Please be aware that the way that our software providers decided to make
our payout structure, is in a more generous way, in which more than the 10% of
the players registered (Usually that is what is paid at all poker sites) will
receive a prize, whcih means that by you playing with us, there are more chances
of getting paid.

Regardind the position 0(zero) issue, I have reported this to the proper
department and they said they apologize for the mistake and they are working on
it. In order for you to get the correct payout structure, all you need to do is
instead of position zero, make it position 1, instead of position 1 make it
position 2 and so on.

We apologize for the inconveniences this may cause. Your patience and
understanding are highly appreciated.

Luis M.
Client Support Supervisor
The Doyle Brunson Poker Network
Customer service phone # 1-888-762-4192

Addendum, May 15, 2010

I checked today, and the payout schedule on their web site is unchanged. You can gauge for yourself how deeply this site cares about fixing errors when they are pointed out.


There are some who call me... Tim said...

Those sites must be marketing to players like me. Some of us get that rush when we end up in the money. Sure, we like to win, but getting some return for our money and time is good enough (assuming the payout is at least more than paid in). Granted - winning is a whole lot better, both financially and egotistically...

I can see why the more skilled and serious players would scoff at those payouts. If I had the skills to regularly finish like you, I'd follow the money, not the marketing.

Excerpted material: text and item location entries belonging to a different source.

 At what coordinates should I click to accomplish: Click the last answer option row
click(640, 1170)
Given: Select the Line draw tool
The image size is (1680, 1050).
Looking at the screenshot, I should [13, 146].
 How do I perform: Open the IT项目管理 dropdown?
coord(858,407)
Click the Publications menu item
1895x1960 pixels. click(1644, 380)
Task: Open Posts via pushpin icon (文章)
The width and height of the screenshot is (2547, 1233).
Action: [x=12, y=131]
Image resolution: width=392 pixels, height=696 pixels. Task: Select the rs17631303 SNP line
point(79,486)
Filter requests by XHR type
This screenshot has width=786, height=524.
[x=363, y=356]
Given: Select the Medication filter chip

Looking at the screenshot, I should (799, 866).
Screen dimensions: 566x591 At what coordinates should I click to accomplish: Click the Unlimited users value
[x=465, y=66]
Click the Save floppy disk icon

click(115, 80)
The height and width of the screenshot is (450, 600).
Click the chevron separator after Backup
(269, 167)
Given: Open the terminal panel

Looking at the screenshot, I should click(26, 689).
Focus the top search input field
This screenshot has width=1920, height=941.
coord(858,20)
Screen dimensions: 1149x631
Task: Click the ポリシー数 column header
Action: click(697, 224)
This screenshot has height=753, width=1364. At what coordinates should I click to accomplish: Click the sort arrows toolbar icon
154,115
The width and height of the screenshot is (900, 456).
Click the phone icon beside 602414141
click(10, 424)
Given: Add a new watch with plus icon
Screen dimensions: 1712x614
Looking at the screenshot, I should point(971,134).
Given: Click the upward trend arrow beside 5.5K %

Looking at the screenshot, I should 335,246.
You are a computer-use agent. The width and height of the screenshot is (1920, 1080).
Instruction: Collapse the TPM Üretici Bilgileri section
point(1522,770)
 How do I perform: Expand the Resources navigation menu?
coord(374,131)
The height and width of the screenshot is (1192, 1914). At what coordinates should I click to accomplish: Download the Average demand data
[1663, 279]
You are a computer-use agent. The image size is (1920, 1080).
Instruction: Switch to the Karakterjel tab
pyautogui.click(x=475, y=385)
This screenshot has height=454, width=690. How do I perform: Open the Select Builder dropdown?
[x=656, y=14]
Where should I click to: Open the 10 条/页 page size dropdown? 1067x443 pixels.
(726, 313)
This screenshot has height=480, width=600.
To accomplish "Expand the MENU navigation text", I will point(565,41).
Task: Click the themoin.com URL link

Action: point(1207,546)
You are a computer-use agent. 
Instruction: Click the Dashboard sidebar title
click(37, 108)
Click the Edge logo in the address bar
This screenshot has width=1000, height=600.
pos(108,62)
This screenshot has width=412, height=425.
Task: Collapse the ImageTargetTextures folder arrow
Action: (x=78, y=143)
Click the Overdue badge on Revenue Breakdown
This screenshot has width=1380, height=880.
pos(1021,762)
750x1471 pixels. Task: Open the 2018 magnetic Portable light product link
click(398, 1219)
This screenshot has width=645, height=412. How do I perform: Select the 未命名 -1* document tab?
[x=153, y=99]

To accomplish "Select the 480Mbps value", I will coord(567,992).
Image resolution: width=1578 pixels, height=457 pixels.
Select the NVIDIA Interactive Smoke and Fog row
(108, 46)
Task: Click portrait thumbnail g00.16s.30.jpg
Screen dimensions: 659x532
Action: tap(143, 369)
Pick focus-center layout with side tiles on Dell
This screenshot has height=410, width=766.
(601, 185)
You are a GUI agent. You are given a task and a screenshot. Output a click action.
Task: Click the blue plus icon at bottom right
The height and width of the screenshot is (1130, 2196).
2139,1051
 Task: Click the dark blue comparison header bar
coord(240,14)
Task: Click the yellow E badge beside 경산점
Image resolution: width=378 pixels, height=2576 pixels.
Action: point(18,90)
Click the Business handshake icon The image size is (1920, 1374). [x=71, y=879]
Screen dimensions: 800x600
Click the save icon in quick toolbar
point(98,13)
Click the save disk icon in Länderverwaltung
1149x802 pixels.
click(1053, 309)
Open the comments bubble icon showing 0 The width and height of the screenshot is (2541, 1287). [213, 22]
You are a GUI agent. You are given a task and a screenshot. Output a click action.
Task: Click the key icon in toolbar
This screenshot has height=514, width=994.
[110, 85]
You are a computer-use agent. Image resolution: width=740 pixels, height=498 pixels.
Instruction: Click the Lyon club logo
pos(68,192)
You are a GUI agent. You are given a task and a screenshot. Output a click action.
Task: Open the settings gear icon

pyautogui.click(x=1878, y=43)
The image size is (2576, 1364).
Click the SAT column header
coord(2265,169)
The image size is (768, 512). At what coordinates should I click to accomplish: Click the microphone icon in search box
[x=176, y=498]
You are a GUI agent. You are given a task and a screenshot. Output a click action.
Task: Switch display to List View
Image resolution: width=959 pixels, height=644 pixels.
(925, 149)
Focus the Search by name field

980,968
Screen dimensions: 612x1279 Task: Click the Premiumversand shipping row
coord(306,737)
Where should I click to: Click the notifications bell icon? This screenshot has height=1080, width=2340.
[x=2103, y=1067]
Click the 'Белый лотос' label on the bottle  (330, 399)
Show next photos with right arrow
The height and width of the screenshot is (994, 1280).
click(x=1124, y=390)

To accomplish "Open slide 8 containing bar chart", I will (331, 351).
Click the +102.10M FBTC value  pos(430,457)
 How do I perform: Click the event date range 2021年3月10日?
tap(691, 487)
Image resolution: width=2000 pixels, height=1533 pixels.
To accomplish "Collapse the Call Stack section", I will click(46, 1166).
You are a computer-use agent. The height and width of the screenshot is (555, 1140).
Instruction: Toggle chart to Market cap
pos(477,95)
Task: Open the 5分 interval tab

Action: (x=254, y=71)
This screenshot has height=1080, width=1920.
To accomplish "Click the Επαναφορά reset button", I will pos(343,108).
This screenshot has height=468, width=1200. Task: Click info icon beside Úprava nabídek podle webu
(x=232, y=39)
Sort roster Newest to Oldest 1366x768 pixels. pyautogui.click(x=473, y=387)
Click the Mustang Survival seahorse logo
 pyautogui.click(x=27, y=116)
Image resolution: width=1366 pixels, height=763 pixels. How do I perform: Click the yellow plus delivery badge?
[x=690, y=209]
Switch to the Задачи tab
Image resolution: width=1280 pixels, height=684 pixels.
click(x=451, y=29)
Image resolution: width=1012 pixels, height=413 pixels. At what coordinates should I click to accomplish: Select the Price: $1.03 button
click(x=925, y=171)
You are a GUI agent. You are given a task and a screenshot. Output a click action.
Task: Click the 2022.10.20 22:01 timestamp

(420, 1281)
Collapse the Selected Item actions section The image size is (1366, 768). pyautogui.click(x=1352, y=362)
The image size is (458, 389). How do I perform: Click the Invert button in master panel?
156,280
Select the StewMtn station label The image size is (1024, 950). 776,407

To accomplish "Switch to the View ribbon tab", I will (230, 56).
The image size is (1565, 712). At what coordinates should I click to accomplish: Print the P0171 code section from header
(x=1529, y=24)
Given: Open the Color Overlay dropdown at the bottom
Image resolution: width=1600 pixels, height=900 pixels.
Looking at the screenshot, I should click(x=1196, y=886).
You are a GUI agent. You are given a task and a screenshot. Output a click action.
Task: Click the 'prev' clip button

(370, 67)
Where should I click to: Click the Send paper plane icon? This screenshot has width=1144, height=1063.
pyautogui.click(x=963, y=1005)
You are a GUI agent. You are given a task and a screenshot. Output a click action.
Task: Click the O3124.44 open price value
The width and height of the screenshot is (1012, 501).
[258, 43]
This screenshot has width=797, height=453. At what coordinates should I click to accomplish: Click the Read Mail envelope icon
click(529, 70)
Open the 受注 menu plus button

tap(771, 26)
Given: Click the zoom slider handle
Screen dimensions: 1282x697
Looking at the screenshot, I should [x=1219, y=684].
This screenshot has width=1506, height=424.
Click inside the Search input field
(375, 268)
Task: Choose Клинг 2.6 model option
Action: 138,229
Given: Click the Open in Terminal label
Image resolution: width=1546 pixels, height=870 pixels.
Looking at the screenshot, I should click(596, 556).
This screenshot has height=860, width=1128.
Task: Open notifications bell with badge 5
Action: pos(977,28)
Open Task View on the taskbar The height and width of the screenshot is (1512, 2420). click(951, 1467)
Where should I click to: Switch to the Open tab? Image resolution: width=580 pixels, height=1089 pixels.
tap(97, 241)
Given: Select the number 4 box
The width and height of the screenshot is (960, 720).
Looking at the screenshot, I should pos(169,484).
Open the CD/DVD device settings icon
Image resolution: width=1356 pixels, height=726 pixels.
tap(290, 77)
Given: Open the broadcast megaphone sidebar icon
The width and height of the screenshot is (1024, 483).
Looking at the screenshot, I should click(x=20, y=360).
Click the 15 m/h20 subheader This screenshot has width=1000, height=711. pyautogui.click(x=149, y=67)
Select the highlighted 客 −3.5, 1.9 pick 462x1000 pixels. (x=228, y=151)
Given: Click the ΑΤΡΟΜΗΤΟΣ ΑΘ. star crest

FYI - that last ratio, where 162 are paid out of 1538, is 10.5%, not 9.

Rakewell said...

Thanks. Fixed.

Mark T said...

I'm guilty of liking the larger payout spreads as well, for probably the same reasons as Tim.

Basically, I think it reduces variance in tournaments, which are fairly high-variance outings no matter how well you play. I'll take less in my occasional win if it means I double my money more often. It makes my historical tracking database show more (admittedly arbitrary) profitable months, which makes me happier.